Changes in visa requirements for temporary workers in the music, screen and entertainment industry

Monday, 30 April 2012 (Source – Immigration New Zealand

Changes in visa requirements for temporary workers in the music, screen and entertainment industry take effect on 30 April 2012.  The changes apply to entertainers, performing artists and associated support personnel, film and video production and post-production crew, producers and directors.

What has changed?

Previously all such applications needed to be referred to the relevant professional association, industry guild or union such as the New Zealand Film and Video Technicians’ Guild, the Screen Production and Development Association, the Screen Directors’ Guild of New Zealand, New Zealand Actors Equity, the New Zealand Actor’s Guild, or the musicians’ branch of the Service and Food Workers Union.

New rules

From 30 April 2012 there will be a streamlined process, without any professional association, industry guild or union referral, for applicants whose engagement in New Zealand is:

  • for 14 days or less, or
  • on an official co-production, or
  • with an accredited company.

Applications that fall outside these criteria will be subject to the same industry-led labour market testing that currently applies.


New Zealand companies who seek to engage entertainment industry personnel will be able to apply in advance to Immigration New Zealand (INZ) to become accredited. They must demonstrate that they:

  • are financially sound,
  • have a sound industry track record,
  • have a commitment to engaging and training New Zealanders, and
  • have good work place practices.

The relevant professional associations, industry guilds and/or unions will be consulted as part of consideration of applications for accreditation.

For more information on the accreditation criteria, please see Entertainment industry accreditation.

Approved arts and music festivals

Performers and direct support staff attending an ‘approved’ arts or music festival will be able to enter New Zealand as visitors, without having to apply for a visa if they are from one of the more than 50 countries with which New Zealand has a visa-waiver agreement.
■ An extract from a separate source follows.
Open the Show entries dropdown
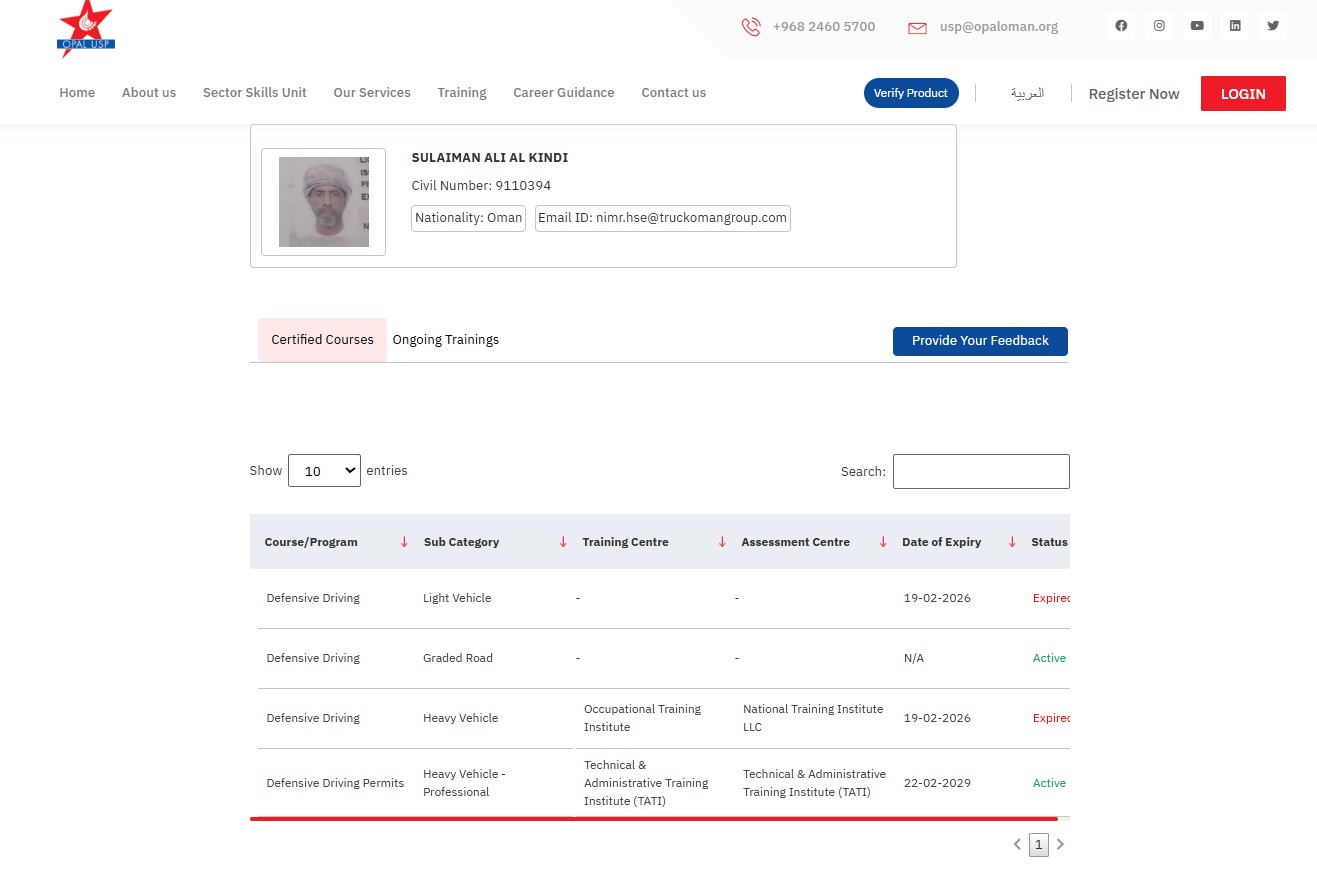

For an arts or music festival to become ‘approved’, its organisers will have to submit a proposal to INZ demonstrating that their festival meets certain criteria. See the Checklist for Arts and Music Festival Approval Status PDF [334KB] for further information.

Rationale for changes

The key objective of the changes is to reduce red tape and compliance costs on entertainment industry businesses and to support economic growth. This will ensure that these businesses can get the people they need when they need them, while still providing protection for New Zealand workers. The previous ‘one size fits all’ immigration process, where all applications are referred to industry guilds or unions irrespective of whether there is a risk of displacing New Zealand workers, does not necessarily reflect the requirements of different industry sectors, types of production or other government objectives.

Benefits of the changes

The changes will make it easier for entertainment industry companies to bring workers to New Zealand. Inbound productions can create a significant number of jobs for New Zealanders across a range of roles.  The changes will reduce the risk of the immigration process reducing New Zealand’s attractiveness to overseas productions.